- Exercise brief: Copy out the passage on the Morley-Minto reforms word for word, from "The extremists naturally" to "speech at Poona.".

- Passage:

---------------

The extremists naturally made great play with the separate communal electorates which were set up under the Morley-Minto reform, and which they alleged were introduced by the British in order to ‘divide and rule’. In Bengal terrorism continued and the supporting propaganda is illustrated by the following pamphlet issued from a secret press a short time after Gokhale’s statesmanlike speech at Poona.
‘Rise up, O rise up O sons of India. Arm yourselves with bombs, despatch the white Asuras to Yama’s abode. Invoke the mother Kali; bear your arms with valour. The mother asks for sacrificial offerings. What does the Mother want? A coconut? No! A fowl or a sheep or a buffalo? No! She wants many white Asuras. The mother is thirsting after the blood of the Feringhees who have bled her profusely. Satisfy her. Killing the Feringhee we say is no murder. Brother chant this verse while slaying the Feringhee white goat, for killing him is no murder. With the close of a long era the Feringhee empire draws to an end, for behold! Kali rises in the east!’
It is scarcely surprising that in 1910 the Government found it necessary to pass the Press Act, imposing forfeiture of security for inflammatory writing—a measure which, on a balanced view, must be regarded as mild in comparison with the extreme violence of important sections of the Press in the preceding years. Nevertheless, it provided fresh grist to the extremist mill. The moderates now dominated the Congress, and even in its criticism of communal electorates and certain other features of the Morley-Minto reforms that body was not prepared to go beyond placing on record strong disapproval, ‘while gratefully appreciating the earnest and arduous effort of Lord Morley and Lord Minto in extending to the people of this country a fairly liberal measure of constitutional reform’.

---------------

- Recorded data:

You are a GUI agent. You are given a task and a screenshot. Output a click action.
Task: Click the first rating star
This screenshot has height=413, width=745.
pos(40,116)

---------------

- Result:
The extremists naturally made great play with the separate communal electorates which were set up under the Morley-Minto reform, and which they alleged were introduced by the British in order to ‘divide and rule’. In Bengal terrorism continued and the supporting propaganda is illustrated by the following pamphlet issued from a secret press a short time after Gokhale’s statesmanlike speech at Poona.